This was a volatile week, but most of the volatility was to the upside.
Among the currencies, the EUR was strongest, rising 4% to close at 24.9 mg. The USD was second, up 2.7%, closely followed by BTC, which gained 2.4%. The laggard was the JPY, which still managed a respectable 1.8% gain. More comments on the USD later in this post.
Bonds rose this week, but both long and short term treasuries rose less than the underlying USD, with the short term SHY gaining 2.6%, and long term TLT rising only 1.6%. Even so, TLT managed to get back above its 200 day moving average on Friday, so the jury is still out on whether this retest of resistance will be the start of a new leg down, or a breakout to the upside. Stay tuned!
Stocks were all higher, lead by the Nikkei and the S&P 500, which each rose 3.9%. The HUI gold stocks were the weakest, rising only 0.3%. At 2.22g, the Nikkei bears close watching, as it is getting near the resistance area around 2.3 g. This area was support in early 2009 and early 2011, but after the breakdown in August of 2011, it has been retested several times as resistance. As with TLT, we will have to wait and see if the rally runs out of steam around 2.3 g, or breaks through to start a new uptrend.
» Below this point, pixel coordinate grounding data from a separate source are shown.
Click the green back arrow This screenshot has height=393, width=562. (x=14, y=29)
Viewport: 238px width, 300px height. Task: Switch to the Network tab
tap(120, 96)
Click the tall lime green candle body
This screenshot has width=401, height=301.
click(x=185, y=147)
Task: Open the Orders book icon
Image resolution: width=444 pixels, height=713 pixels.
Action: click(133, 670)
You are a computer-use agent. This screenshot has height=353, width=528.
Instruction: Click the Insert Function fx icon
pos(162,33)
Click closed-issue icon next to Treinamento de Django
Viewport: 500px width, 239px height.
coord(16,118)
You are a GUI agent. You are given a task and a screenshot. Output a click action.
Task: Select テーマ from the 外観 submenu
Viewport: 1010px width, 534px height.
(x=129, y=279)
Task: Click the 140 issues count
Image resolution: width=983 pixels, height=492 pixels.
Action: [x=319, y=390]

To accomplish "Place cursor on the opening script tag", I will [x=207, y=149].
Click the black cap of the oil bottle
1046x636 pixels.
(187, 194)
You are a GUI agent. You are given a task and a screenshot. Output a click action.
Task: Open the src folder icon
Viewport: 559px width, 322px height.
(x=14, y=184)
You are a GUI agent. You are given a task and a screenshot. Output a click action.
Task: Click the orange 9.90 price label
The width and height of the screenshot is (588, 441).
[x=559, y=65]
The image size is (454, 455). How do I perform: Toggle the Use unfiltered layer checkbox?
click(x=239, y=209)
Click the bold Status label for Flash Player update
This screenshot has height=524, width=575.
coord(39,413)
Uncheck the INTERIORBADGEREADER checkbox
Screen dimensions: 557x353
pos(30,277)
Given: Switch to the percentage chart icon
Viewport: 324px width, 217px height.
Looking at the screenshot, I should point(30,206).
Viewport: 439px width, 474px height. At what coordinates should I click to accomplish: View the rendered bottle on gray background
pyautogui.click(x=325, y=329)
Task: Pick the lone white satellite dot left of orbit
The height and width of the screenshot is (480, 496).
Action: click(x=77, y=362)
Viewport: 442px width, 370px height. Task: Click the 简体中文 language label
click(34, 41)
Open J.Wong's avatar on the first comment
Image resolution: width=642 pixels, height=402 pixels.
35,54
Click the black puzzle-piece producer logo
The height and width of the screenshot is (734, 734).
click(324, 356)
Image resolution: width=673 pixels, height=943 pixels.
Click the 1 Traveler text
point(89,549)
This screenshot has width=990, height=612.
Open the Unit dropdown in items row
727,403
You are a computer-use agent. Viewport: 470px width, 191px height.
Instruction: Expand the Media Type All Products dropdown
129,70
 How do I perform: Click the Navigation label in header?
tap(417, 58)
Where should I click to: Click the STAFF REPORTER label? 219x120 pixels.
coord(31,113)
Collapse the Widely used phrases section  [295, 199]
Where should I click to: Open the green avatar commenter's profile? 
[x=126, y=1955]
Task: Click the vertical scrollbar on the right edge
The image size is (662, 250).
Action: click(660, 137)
Commodities were mixed, with coffee, crude oil and cotton higher, while silver and copper fell. Coffee showed a huge 9.6% gain, but this was mostly due to the expiration of the December futures causing the price to shift to the March contract. Just as it was going off the boards on the 18th, the Dec contract made a new all-time low at 133.5 mg/lb. Crude oil continued last week's rally, rising a further 5% to close at 1.67 g/bbl. Silver was the week's biggest loser, falling 5.6% to close at 0.563 g/oz.
To my mind, the big news of the week was that the USD is finally approaching overbought territory. I follow the half-life of the USD closely, and try to buy USD (and USD denominated assets) when they are undervalued, i.e. when the actual price of the USD is below the predicted curve, and sell USD related assets when the USD is strongly above the predicted value. Here is a new chart showing how far above or below predicted value the USD has been over the last decade.
As you can see, whenever the USD gets more than 10% above the curve, it represents a pretty good time to sell. At 20% above the curve, it is a screaming sell! The reverse is true when the USD is undervalued by 10% or more – that's the time to sell some gold and acquire USD assets.
The last time the dollar was this far overvalued was back in August of 2009, when gold was about $935 per ounce. To get back to the 25% overbought level (last seen in late 2008, when gold was $713/oz) gold would have to fall to about $1,450 in the next few weeks.
I do think it is much riskier to play the long side of the USD than the short side. The long term trend is down, not up. And the recovery from oversold conditions assumes that the central banks will be able to do something to inspire confidence in the currency, or at least instill a sense of fear about holding other assets. If they are unable to to this, the dollar could enter free fall rather than reverting to the mean.
In any case, we are now about 8.8% above the curve, approaching the magic 10% level where we will want to be selling USD and USD related assets, and either going to cash (gold) or buying assets like high quality gold stocks, productive farmland, or strategic metals that have a good record of appreciating when the USD falls.